▶ [WHAT YOU ARE ASKED TO DO] At the line containing "At what coordinates", start repeating the entries exactly, and continue through the last line.

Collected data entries

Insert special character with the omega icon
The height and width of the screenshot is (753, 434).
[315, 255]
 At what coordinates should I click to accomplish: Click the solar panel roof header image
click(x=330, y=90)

▶ [REPLY]
 At what coordinates should I click to accomplish: Click the solar panel roof header image
click(x=330, y=90)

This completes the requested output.